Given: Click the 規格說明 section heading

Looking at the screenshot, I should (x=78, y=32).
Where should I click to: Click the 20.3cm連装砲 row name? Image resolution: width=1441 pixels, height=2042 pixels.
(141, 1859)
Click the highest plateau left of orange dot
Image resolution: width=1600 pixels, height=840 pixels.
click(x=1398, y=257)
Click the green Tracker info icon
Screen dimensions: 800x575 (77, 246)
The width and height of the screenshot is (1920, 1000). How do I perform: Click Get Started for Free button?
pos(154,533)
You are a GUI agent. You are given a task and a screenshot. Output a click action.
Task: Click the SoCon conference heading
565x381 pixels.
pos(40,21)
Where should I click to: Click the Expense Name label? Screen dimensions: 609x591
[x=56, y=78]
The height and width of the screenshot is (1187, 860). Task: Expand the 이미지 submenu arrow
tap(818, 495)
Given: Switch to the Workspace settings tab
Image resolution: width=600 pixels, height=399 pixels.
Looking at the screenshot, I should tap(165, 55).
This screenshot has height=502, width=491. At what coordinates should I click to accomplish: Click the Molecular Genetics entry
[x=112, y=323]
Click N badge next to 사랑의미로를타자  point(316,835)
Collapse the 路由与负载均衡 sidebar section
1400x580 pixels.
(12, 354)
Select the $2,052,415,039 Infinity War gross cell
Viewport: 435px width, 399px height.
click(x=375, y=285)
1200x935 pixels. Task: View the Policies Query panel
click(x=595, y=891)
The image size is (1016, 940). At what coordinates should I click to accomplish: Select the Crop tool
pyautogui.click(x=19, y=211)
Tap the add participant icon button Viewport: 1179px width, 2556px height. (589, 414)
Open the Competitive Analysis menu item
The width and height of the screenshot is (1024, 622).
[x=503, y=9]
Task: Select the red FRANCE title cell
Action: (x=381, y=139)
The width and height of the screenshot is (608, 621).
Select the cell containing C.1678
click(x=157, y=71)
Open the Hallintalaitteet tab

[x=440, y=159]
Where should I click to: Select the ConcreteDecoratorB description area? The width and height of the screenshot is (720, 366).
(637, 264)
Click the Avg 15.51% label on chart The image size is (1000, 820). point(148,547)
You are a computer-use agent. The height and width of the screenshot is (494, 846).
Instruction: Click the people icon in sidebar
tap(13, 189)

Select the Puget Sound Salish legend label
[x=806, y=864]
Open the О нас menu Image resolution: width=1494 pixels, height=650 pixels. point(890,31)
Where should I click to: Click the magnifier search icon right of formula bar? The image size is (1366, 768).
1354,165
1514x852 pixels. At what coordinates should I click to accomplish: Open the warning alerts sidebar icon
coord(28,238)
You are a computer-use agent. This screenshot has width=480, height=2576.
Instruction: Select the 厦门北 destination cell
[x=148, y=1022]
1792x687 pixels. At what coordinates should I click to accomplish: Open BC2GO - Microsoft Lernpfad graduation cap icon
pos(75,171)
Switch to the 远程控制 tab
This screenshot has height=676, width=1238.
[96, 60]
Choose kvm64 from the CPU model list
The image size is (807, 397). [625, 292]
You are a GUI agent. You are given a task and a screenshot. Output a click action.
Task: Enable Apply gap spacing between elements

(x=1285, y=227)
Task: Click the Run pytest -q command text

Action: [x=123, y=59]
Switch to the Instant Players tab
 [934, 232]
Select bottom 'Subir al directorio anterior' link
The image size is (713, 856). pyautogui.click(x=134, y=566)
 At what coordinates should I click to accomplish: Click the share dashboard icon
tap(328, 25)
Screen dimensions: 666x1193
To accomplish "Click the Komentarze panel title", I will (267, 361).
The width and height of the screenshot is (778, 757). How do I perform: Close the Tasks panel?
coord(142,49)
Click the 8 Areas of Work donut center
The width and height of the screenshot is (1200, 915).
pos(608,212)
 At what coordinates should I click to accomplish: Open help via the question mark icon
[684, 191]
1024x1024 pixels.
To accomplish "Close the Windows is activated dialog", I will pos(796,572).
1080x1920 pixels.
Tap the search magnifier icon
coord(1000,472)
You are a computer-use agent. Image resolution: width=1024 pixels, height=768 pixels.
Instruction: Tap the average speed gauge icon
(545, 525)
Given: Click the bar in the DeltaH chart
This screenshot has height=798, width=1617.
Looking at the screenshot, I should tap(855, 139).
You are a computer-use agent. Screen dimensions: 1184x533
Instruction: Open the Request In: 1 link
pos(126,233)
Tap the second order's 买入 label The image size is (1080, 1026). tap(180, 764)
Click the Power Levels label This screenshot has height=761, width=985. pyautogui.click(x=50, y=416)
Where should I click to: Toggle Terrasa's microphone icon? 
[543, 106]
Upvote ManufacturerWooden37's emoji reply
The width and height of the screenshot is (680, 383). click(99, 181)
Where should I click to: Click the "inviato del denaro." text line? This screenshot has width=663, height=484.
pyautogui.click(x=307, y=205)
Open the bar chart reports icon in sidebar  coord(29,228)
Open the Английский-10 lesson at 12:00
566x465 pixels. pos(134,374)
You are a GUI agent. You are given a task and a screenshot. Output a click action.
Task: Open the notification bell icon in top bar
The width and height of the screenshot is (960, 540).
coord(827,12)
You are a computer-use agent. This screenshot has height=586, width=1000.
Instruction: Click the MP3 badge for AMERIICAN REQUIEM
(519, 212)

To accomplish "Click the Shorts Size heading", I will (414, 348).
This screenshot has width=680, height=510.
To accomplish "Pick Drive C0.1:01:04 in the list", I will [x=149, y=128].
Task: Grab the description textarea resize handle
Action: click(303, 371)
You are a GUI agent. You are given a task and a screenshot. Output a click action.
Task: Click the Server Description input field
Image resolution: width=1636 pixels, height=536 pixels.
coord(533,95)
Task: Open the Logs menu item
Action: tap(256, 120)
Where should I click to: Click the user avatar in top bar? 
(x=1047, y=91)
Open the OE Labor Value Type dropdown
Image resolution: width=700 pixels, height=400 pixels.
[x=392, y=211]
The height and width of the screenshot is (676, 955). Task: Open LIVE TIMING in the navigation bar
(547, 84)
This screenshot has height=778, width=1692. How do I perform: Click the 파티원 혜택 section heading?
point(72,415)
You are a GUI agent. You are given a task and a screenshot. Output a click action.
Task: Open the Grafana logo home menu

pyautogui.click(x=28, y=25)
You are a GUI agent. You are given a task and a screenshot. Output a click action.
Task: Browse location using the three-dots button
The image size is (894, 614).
_ _ _ _ _
▸ **Work to complete**
Where the records above contain a line with "Task: Open the Grafana logo home menu", repeat that line and each later line through the end, exactly, and nothing more.

▸ **Exercise solution**
Task: Open the Grafana logo home menu

pyautogui.click(x=28, y=25)
You are a GUI agent. You are given a task and a screenshot. Output a click action.
Task: Browse location using the three-dots button
The image size is (894, 614).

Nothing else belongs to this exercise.